3 YIL BOYUNCA SÜMEN ALTI ETTİ
Savcılıkta ise dönemin kamu görevlileri hakkında yürütülen soruşturmayı özel yetkili savcı Muammer Akkaş yürütüyordu. Akkaş, 2013 yılında hükümete karşı meşhur 25 Aralık operasyonunu yapacak olan savcıydı. Yargı ve emniyetteki FETÖ'cülerin 25 Aralık 2013'teki darbe girişiminin ardından Akkaş görevden alındı.

Akkaş'ın, 3 yıl boyunca Dink cinayetindeki şüpheli kamu görevlileriyle ilgili hiç bir işlem yapmadığı, dosyayı sümen altı ettiği ortaya çıktı. Akkaş'ın yerine görevlendirilen savcı Yusuf Hakkı Doğan, cinayete ilişkin önemli ayrıntılara ulaştı. Savcı Doğan'ın Yargıtay'a atanmasının ardından, soruşturmaya Gökalp Kökçü devam etti.

KUMPASIN YÜRÜTÜCÜSÜ YILMAZER
FETÖ'cü eski Emniyet İstihbarat Daire Başkanı Ramazan Akyürek, İstihbarat Daire Başkanlığı C Şube Müdürü ve daha sonra İstanbul Emniyet İstihbarat Şube Müdürlüğü'ne atanacak olan Ali Fuat Yılmazer tutuklandı. Savcılık, Akyürek ve Yılmazer'in yanı sıra dönemin emniyet müdürleri ve müfettişlerin de aralarında olduğu 26 kamu görevlisi hakkında dava açtı.

Hazırlanan iddianamede "FETÖ'nün Dink'e suikast yapılacağını bildiği ve cinayete yol verdiği" vurgulanırken FETÖ kumpaslarının merkezi olarak bilinen Emniyet İstihbarat Dairesi C Şube Müdürü Yılmazer'in "C-5 Büro" adında hükümet onayı alınmadan gizli, yasadışı bir birim kurduğuna dikkat çekildi.
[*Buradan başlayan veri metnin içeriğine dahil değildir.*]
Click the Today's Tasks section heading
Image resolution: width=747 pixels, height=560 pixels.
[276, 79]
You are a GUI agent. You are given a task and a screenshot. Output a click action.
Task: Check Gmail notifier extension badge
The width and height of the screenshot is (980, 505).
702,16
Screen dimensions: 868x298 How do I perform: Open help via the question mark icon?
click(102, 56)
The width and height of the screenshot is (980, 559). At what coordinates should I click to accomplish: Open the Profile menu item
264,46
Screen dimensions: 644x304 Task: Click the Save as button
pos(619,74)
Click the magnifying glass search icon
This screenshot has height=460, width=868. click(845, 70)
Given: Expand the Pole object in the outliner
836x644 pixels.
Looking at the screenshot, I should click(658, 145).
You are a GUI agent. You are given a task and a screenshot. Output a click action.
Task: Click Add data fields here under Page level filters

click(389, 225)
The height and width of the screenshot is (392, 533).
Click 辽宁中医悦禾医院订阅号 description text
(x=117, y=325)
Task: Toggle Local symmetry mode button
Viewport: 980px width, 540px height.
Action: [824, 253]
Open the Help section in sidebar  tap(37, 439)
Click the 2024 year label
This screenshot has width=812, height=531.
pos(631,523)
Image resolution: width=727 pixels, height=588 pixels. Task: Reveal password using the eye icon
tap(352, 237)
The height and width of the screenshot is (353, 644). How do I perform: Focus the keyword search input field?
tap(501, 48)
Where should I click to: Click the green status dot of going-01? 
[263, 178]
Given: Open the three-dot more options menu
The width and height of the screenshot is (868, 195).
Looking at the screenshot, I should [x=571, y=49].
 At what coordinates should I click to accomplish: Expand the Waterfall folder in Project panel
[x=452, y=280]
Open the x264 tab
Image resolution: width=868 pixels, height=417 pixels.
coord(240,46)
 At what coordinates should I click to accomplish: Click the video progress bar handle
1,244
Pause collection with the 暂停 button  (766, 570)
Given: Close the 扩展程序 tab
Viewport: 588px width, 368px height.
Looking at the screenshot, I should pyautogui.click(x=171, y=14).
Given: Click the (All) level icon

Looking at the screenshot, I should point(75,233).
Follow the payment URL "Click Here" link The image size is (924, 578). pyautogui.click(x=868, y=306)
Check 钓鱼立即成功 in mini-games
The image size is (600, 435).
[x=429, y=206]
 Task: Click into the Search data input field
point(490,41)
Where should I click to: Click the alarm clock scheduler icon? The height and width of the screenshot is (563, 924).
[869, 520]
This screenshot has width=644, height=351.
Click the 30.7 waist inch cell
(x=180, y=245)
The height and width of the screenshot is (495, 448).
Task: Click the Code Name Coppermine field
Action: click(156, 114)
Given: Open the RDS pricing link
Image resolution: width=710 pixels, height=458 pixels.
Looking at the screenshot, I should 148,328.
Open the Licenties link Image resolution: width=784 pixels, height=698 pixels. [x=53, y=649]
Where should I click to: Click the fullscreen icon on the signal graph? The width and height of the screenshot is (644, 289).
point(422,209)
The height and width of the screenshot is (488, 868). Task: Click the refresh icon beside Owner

15 TEMMUZ'DA YARALANAN ALBAY
15 Temmuz darbe girişiminin ardından genişletilen soruşturma ise dönemin İstanbul jandarma istihbarat görevlilerine uzandı. Darbe girişimi başarısız olunca örgüt tamamen açığa çıkmıştı.

Cinayetin işlendiği tarihte İstanbul İl Jandarma Komutanlığı İstihbarat Şube Müdürlüğü ASAF Tim komutanı olarak görev yapan Yüzbaşı Muharrem Demirkale, Dink'i öldürmek için Agos gazetesi çevresinde bulunan Ogün Samast'ı takip eden jandarma görevlilerinin komutanlığını yapan isimdi.

SESLERİNİ ÇIKARMADIALR
Demirkale, 2016 yılında albay rütbesindeyken 15 Temmuz darbe girişimine katıldı ve Ankara Jandarma Genel Komutanlığı binasındaki çatışmada yaralı olarak ele geçirildi.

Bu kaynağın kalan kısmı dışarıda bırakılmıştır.